October 18, 2017

Blessed Are the Flexible

By Bobby Graham

A few days ago in Canada the following saying appeared on a church sign: “Blessed are the flexible, for they shall not be bent out of shape.” It is difficult to know always how far people intend for such sayings to be taken. If the saying was meant to convey the idea of flexibility in personal relationships, the saying is well taken. On the other hand, if it included the current idea of being open to new truth, then the religious humanism demonstrated in the saying must be rejected. According to Bible teaching, there is a time when tolerance is no virtue. Fairness   demands that we admit that we do not know which of these ideas was intended; however, the two possibilities open the door for profitable study of the Scriptures.

Some Flexibility Commendable

It is a poor attitude that inflexibly refuses to look not only upon one’s own things, but also on the things of others. Such is the mind of Christ described in Philippians 2:3-11. Prejudice is that enemy of the soul which decides before hearing the situation or the facts and apart from a weighing of the matter on the scales of God’s Word. The Bereans were commended by the Lord for their willingness to hear what was taught them and to search the Scriptures to ascertain its acceptability (Acts 17:11).

James said that the wisdom coming down from the Lord is marked by a willingness to yield (Jas. 3:17), but the Gentiles were said to be guilty of being implacable (unmerciful, unwilling to be agreeable) in Romans 1:31. The reason for such unconcern for others and the associated refusal to consider them is self-centeredness. Jesus said we are to love neighbor as self (Matt. 22:33). Surely we can see that we must remain flexible in relation to others and in relation to God’s will for us, so that we might practice what he desires.

Some Flexibility Not Good

The attitude that recognizes no certainties, no absolute truth, no finality in what the Lord has revealed is one of unbelief, for the Lord has assured  us of these matters. One who wishes to remain aloof from the idea of absolute truth, maintaining a tentative approach to all things, does so because of the shaky ground that he occupies. On the other hand, the firmness desired by God is the result of the firm foundation erected by God in his sure Word. For one to be flexible in relation to the Bible is to manifest uncertainty about God’s credibility. Three reasons explain why this kind of flexibility is not desirable.

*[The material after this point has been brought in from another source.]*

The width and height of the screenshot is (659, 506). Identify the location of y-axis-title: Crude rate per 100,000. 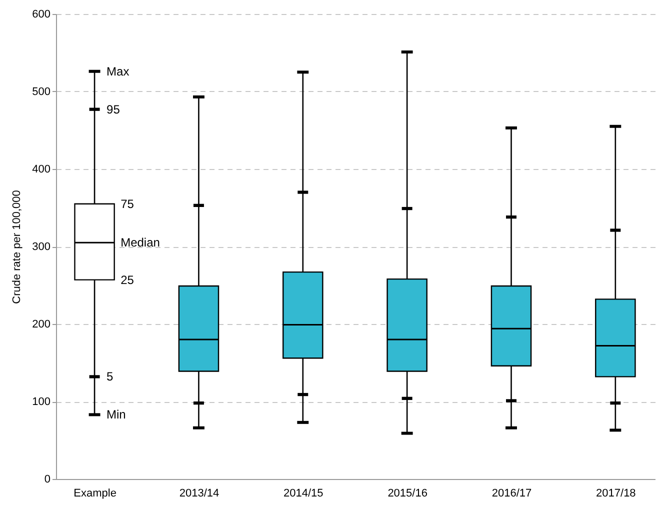
(18, 247).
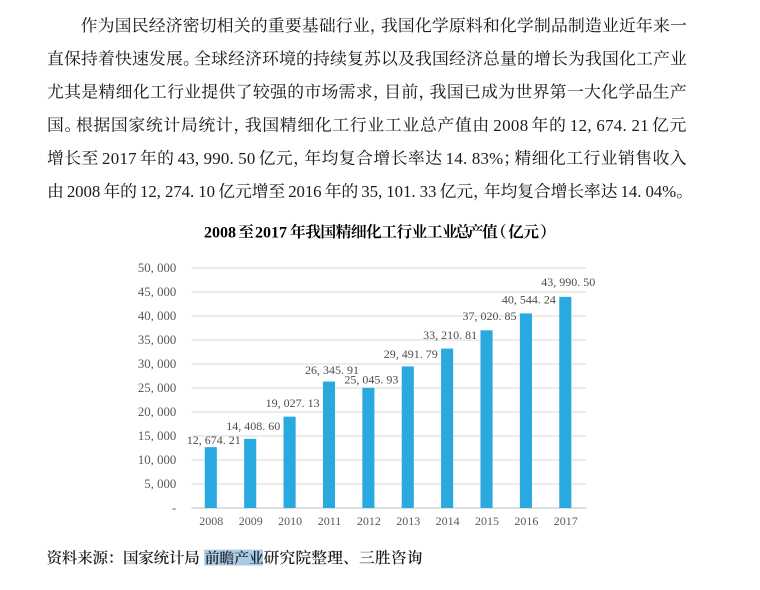 This screenshot has height=590, width=760. What do you see at coordinates (157, 388) in the screenshot?
I see `svg-text: 25, 000` at bounding box center [157, 388].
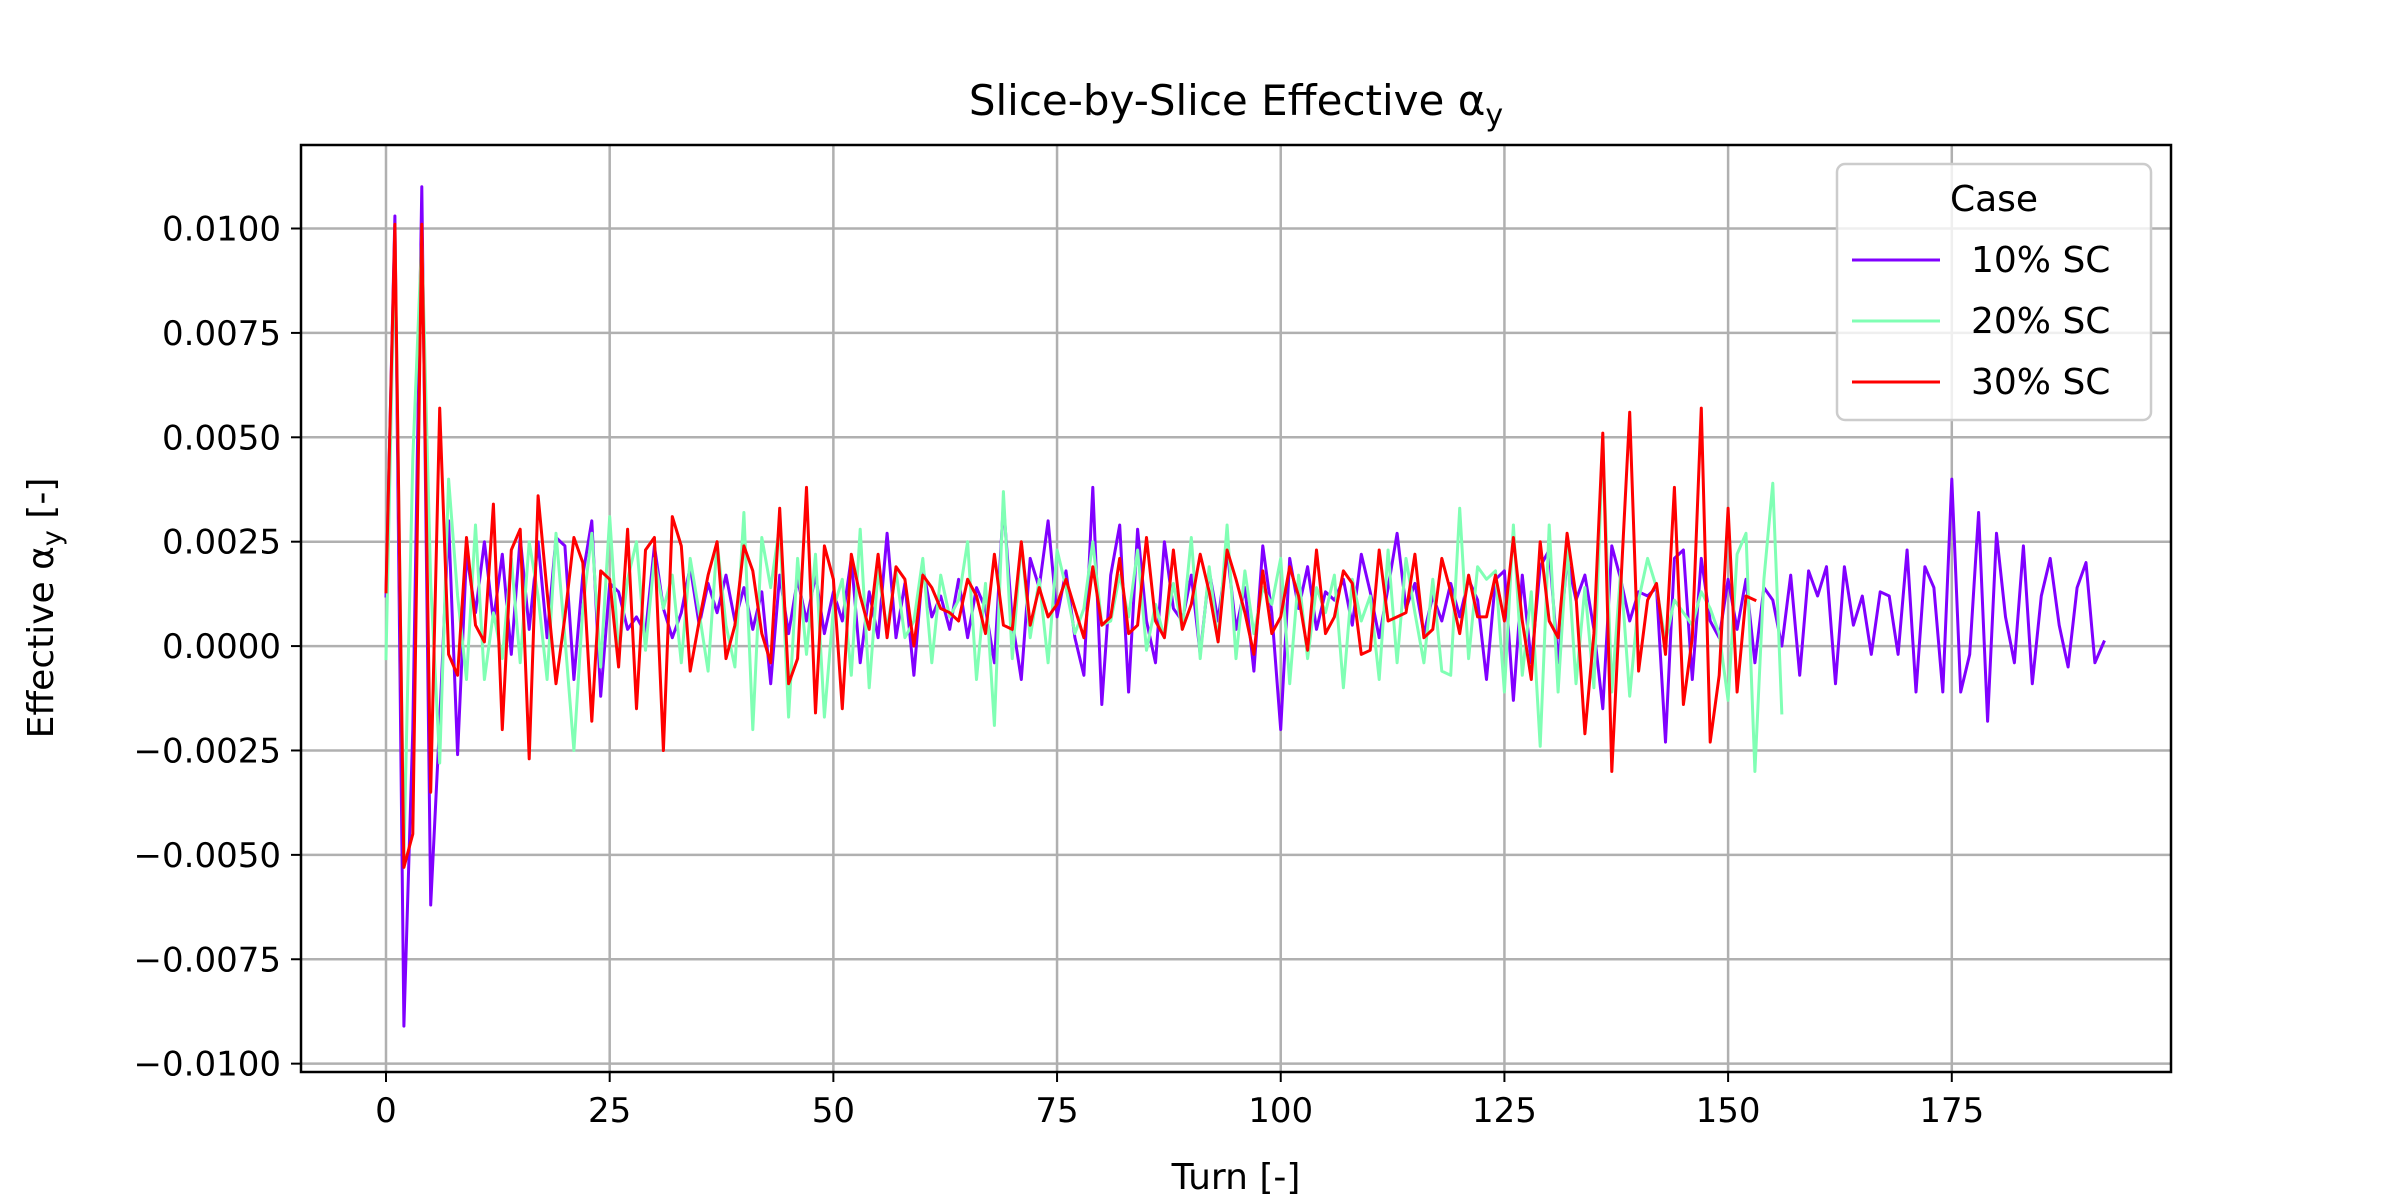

1. God’s Word is not subject to change. Because God has indicated the finality of Scriptures in passages like 2 Timothy 3:16-17, Jude 3, Matthew 28:19-20, we have no basis for expecting any additional word from the Lord. No latter-day revelations, dreams, visions, or gentle nudges are in store for anyone. 

2. Truth is narrow and unyielding. Its nature demands this be said. Truth in any field, mathematical, geographical, or religious, does not change because of whim, official decree, or changing conditions. What Peter declared regarding the exalted position of Jesus the Son of God is yet true. Paul’s affirmation of the one body (church) is still true. Nor has it stopped being true that obedience is the path to God’s favor (Matt. 7:21-23). Regardless of man’s changed view of these matters, God-given truth does not change.

3. The pure gospel of Christ suffers no other gospel (Gal. 1:6-8). Efforts to please men are responsible for all changes imposed by men. Not only is God not pleased by such attempts, but he declares his anathema (consignment to destruction) upon those doing so.

4. The Divine pattern is irreplaceable. Under whatever arrangement God has instituted in his dealing with human beings, he has always made it clear that his way is the only way. It is the role of God to show man the way, and it is the role of man to walk in that way. Passages earlier noted suffice for this point.

Flexibility is good in yielding to put others ahead of self and to practice God’s will, but it is evil when it leads us to abandon the certainty of biblical teaching and to look for something else. Are we flexible in those ways that we should be? Do we remain steadfast in belief and practice of the truth of the Lord? May we remember that the highly honored “god” of tolerance must also bow before the great God of the universe.